2: Grab ’em by the throat and never let ’em go – When I teach writing, I often tell people, “Today, my job is not to write 400 pages of good story. My job is to write five good pages. Then five more, then five more…” It’s how I try to break the “muddle in the middle” problem. Breaking down a novel into bite-sized chunks can, I think, grab audiences by the throat and never let them go.
3: Develop a clean line of action for your leading character – I have to be cautious not to throw in action for action’s sake. “It’s a little dull here … how about a homicide!” That’s usually the weakest form of plotting. An action bit had better serve the storyline or character development, or it’s out on its keister.
4: Know where you’re going – I disobey this one because I’m not an outliner. When I start a story, I know Act I and I know the pivotal plot point of Act II, but that’s generally all of it. In mysteries, I often don’t know who the bad guy is until part way through the first draft.
5: The more subtle and elegant you are in hiding your plot points, the better you are as a writer – Your “plot point” is a bit of action that causes a substantial reaction, either from the good guys or the bad guys. It’s the big rock in the river that redirects the stream. And I gotta admit: I’m not good at the whole “subtle and elegant” thing. My plot points tend to be pretty obvious (planes falling out of the sky, for instance).
6: If you have a problem with the third act, the real problem is in the first act – OK, this one’s definitely true. If I can’t get the action on page 300 to go where I want it to, I generally have to go back to page 30 and figure out what I didn’t set up. We, as thriller writers, sometimes quip that the protagonists won’t do what the writer wants them to do. More often than not, when that happens, it’s because the protagonists are telling us we blew something early on. “My heroine won’t do what I want her to do!” likely means, “I didn’t give my heroine all the tools she’d need in Act I to fix the plot-engine in Act III.”
7: A tip that Wilder swiped from German filmmaker Ernst Lubitsch (“Ninotchka,” “Heaven Can Wait”): Let the audience add up two plus two. They’ll love you forever – I try not to be too “on the nose” with my clues.
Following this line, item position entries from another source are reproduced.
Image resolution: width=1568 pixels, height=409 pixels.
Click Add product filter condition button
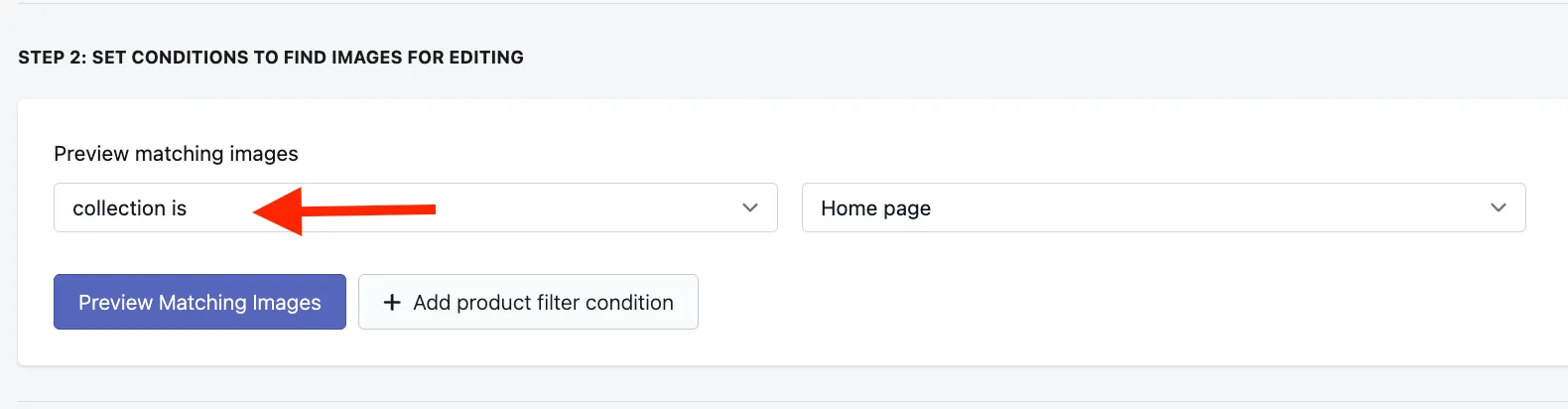(528, 302)
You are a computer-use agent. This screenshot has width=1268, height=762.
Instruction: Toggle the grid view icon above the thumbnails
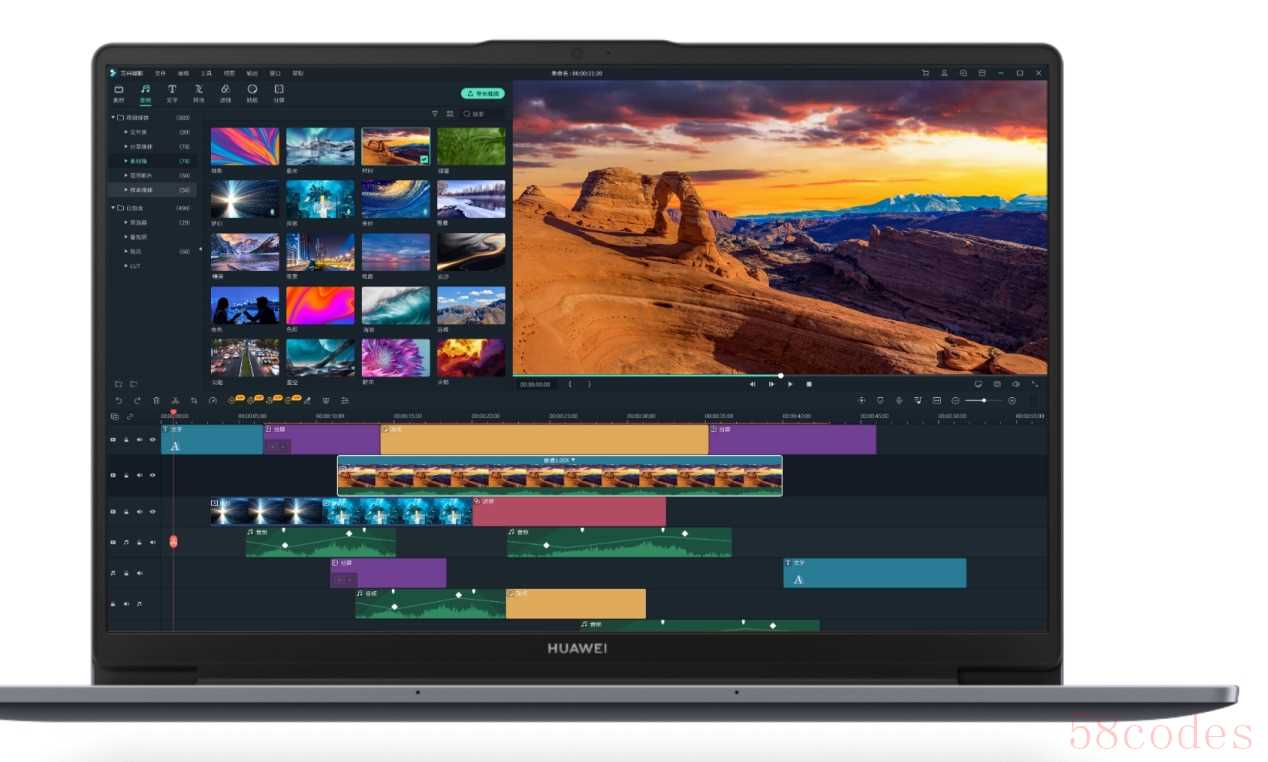coord(449,114)
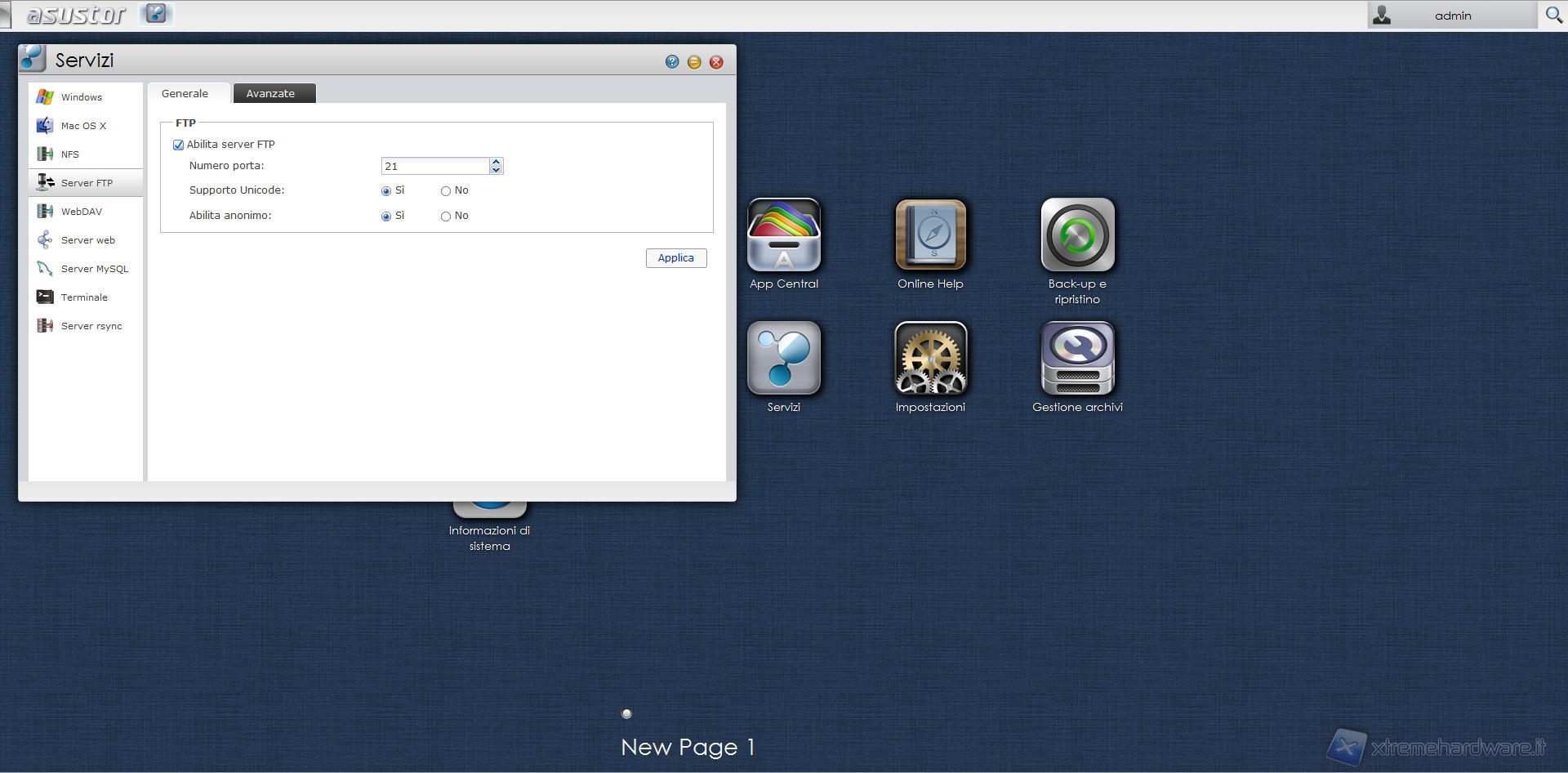The width and height of the screenshot is (1568, 773).
Task: Open the App Central desktop icon
Action: pos(783,235)
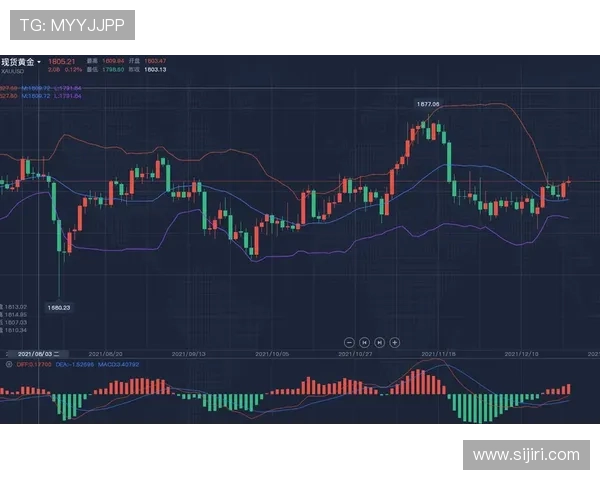Click the MACD value in indicator legend
600x480 pixels.
pos(120,364)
8: In doing voice-overs, be careful not to describe what the audience already sees. Add to what they’re seeing – For “voice-over,” think “dialog.” It’d be a bad idea to spend a paragraph describing a rhino, then have the heroine say, “Look! A rhino!”
9: The event that occurs at the second act curtain triggers the end of the movie – Yup. For sure. I still write in terms of Act I, Act II and Act III, and I encourage others to, as well. And everything at the end of the story needs to feed the plot element that brought the plot to a boil at the end of Act II. In “Crashers,” I ended Act II by having a jetliner land in a horrible storm on Interstate 5. And then, realizing they had no choice, taking off again from I-5. Every page and every scene that follows pivots off that moment.
10: The third act must build, build, build in tempo and action until the last event, and then — that’s it. Don’t hang around.